A recent report from the Urban Institute found that Millennial employees are more likely than their counterparts in older generations to delay marriage and childbearing, life milestones that often lead to homeownership.
And while Millennials as a whole are owning less homes, black and less educated Americans are falling even further behind. Minority households have homeownership rates close to 15 percentage points lower than white households. Additionally, there is a gap of about 10 percentage points in the homeownership rate for households with high school or less education versus those with some college education or more.
High rental costs and increasing student debt haven’t helped Millennials who are looking to save money for a down payment. In a recent federal survey, 53 percent of renters said a barrier to homeownership they faced was “I can’t afford a down payment to buy a home,” and 33 percent said “I can’t qualify for a mortgage to buy a home.”
The report also noted that Millennials prefer to live in high-cost cities with inelastic housing supplies.

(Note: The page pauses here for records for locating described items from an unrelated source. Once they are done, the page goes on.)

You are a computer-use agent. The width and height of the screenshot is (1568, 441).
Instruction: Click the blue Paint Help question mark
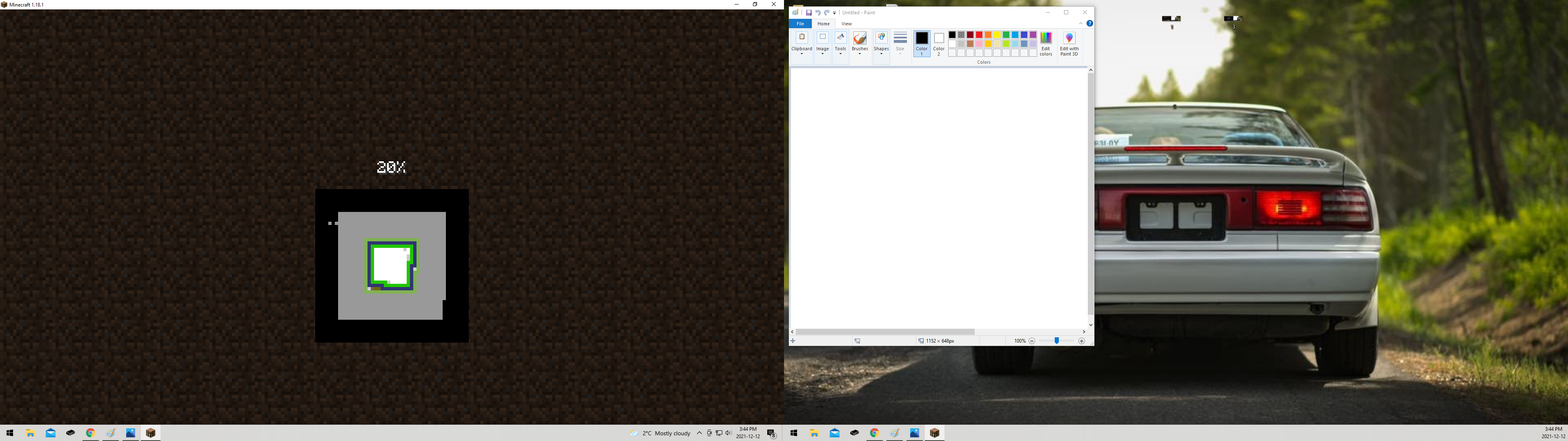[1089, 24]
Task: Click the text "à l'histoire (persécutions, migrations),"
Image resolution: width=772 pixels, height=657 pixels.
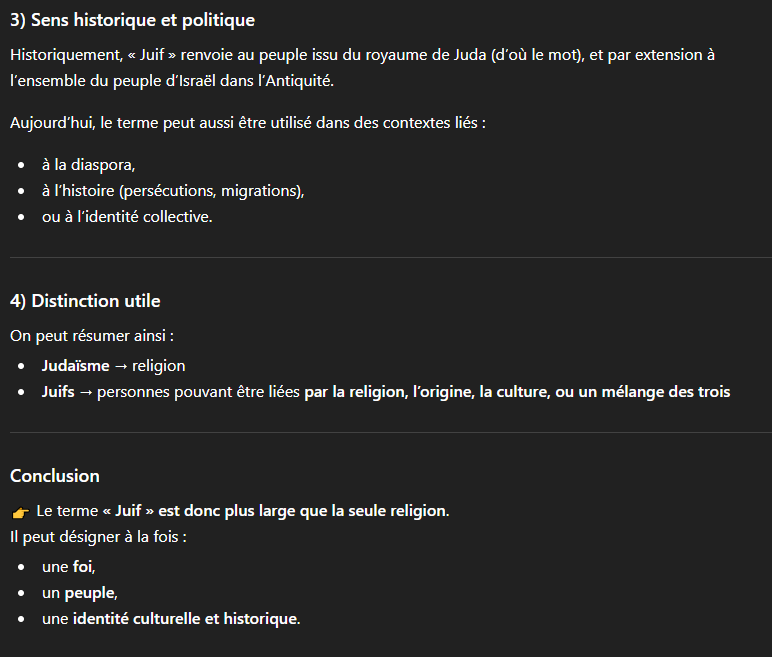Action: point(172,190)
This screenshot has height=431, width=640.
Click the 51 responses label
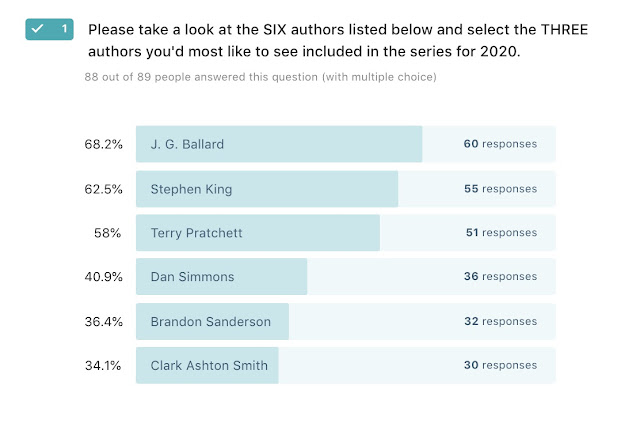501,232
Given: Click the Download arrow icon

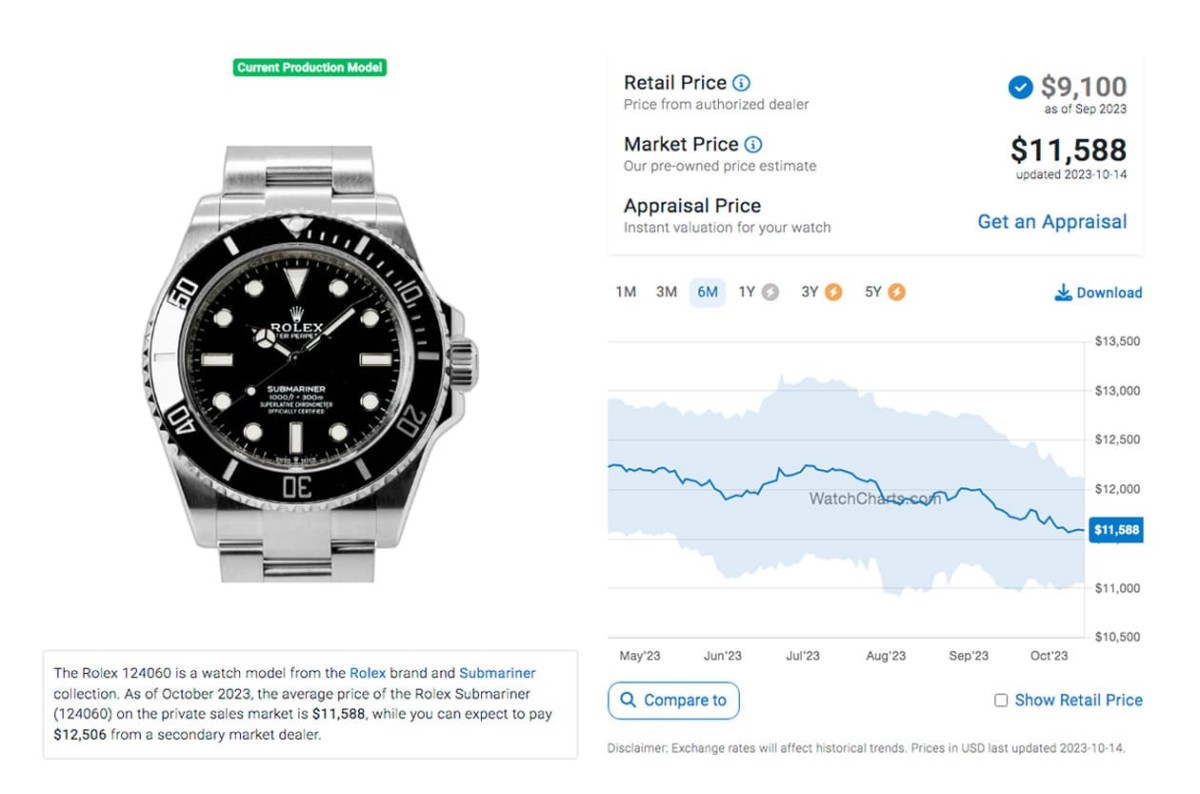Looking at the screenshot, I should pos(1063,293).
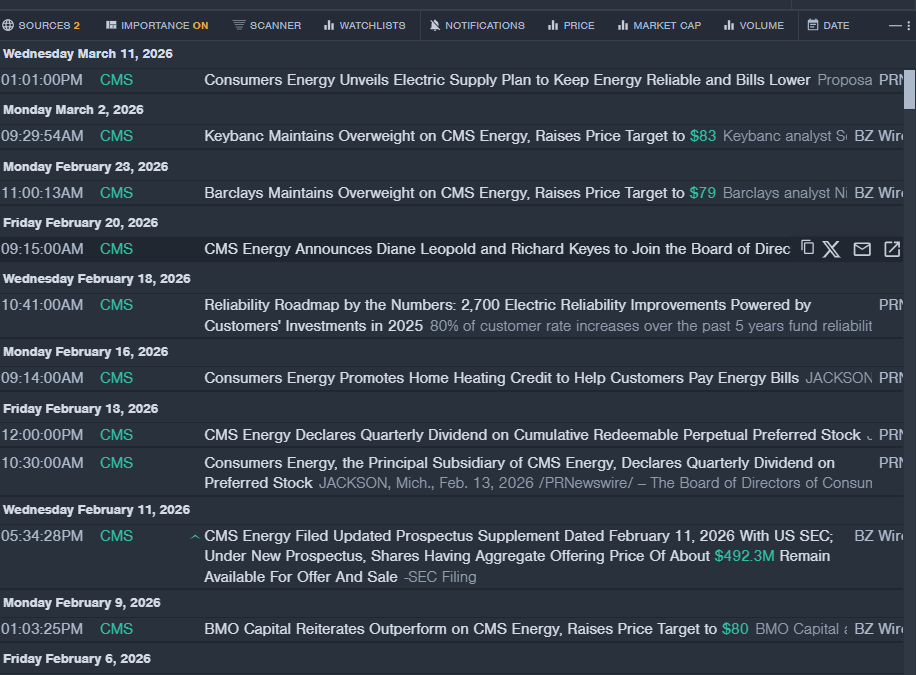Click the vertical scrollbar on the right
The width and height of the screenshot is (916, 675).
908,90
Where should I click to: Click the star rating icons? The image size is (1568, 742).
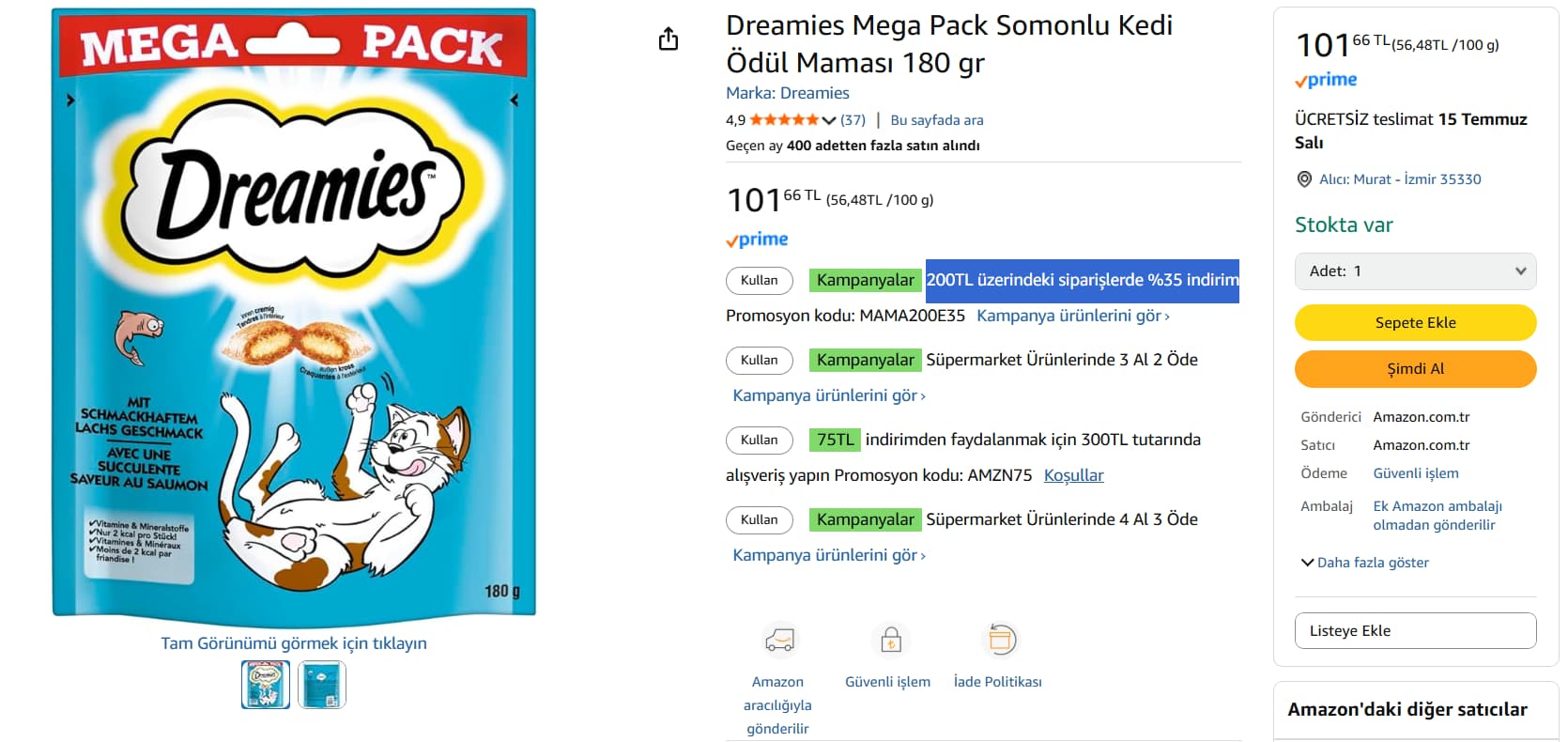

These cities — like the East Coast’s Boston and New York City and the West Coast’s San Francisco and Los Angeles — tend to have greater urban amenities and more job opportunities, making them more desirable for Millennials to live in.
To address these issues, the Urban Institute offered four key policy recommendations:
- Increase homeowner awareness and financial knowledge by providing online training as well as education in high school and college
- Utilize financial technology for a more efficient mortgage process
- Include rental and utility payment history data in Millennials’ creditworthiness evaluation
- Adapt land-use and zoning regulations to increase the housing stock
Whatever the next steps forward, it’s clear something has to change to enable a greater number of Millennial employees to set down more permanent roots and purchase homes.